What is being asked =
Set down word for word each line from the one containing "Given: Select digit 7 in Đuôi lô column" through the end of the records, both included. Do not copy any pictures.

Input records =
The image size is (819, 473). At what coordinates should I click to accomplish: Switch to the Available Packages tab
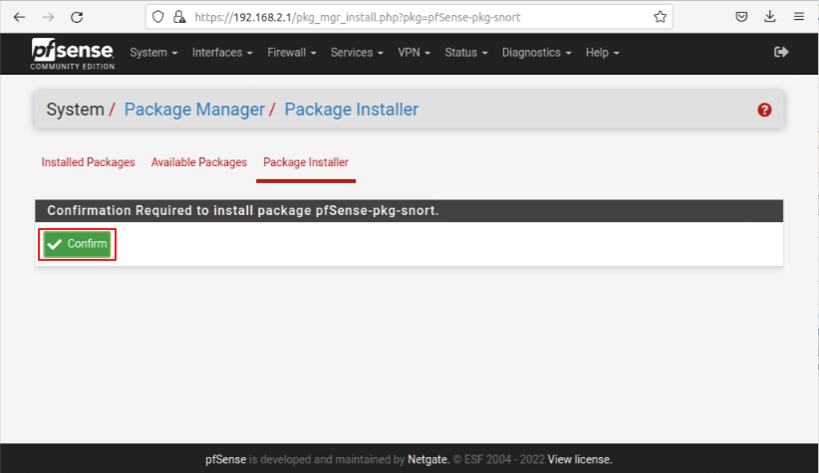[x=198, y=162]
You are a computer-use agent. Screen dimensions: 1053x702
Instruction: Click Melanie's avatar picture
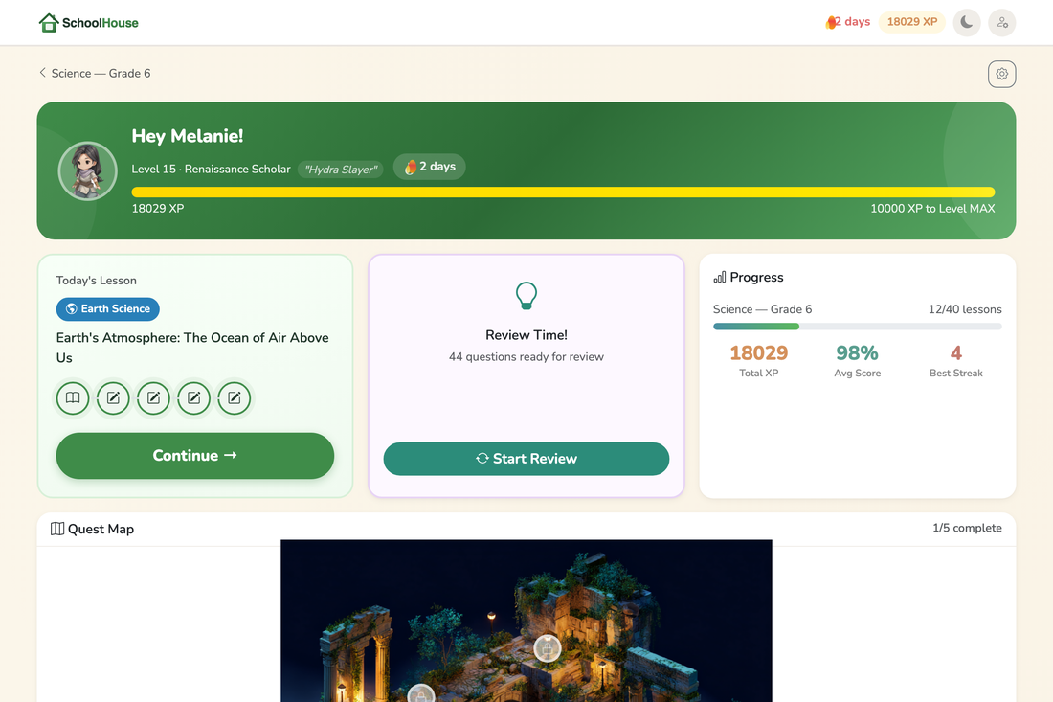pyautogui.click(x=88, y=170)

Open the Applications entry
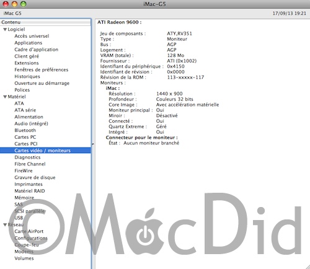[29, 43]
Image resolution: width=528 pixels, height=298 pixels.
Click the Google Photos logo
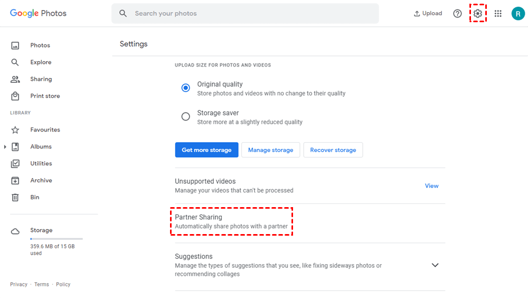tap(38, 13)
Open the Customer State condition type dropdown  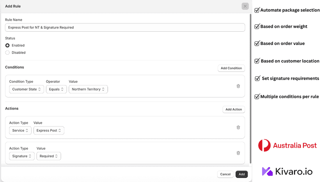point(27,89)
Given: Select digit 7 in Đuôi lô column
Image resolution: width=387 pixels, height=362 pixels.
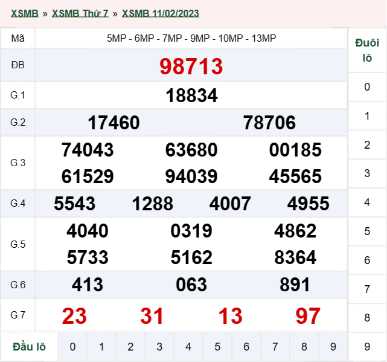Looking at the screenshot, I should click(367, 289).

Solution for this task =
Given: Select digit 7 in Đuôi lô column
Image resolution: width=387 pixels, height=362 pixels.
Looking at the screenshot, I should click(367, 289).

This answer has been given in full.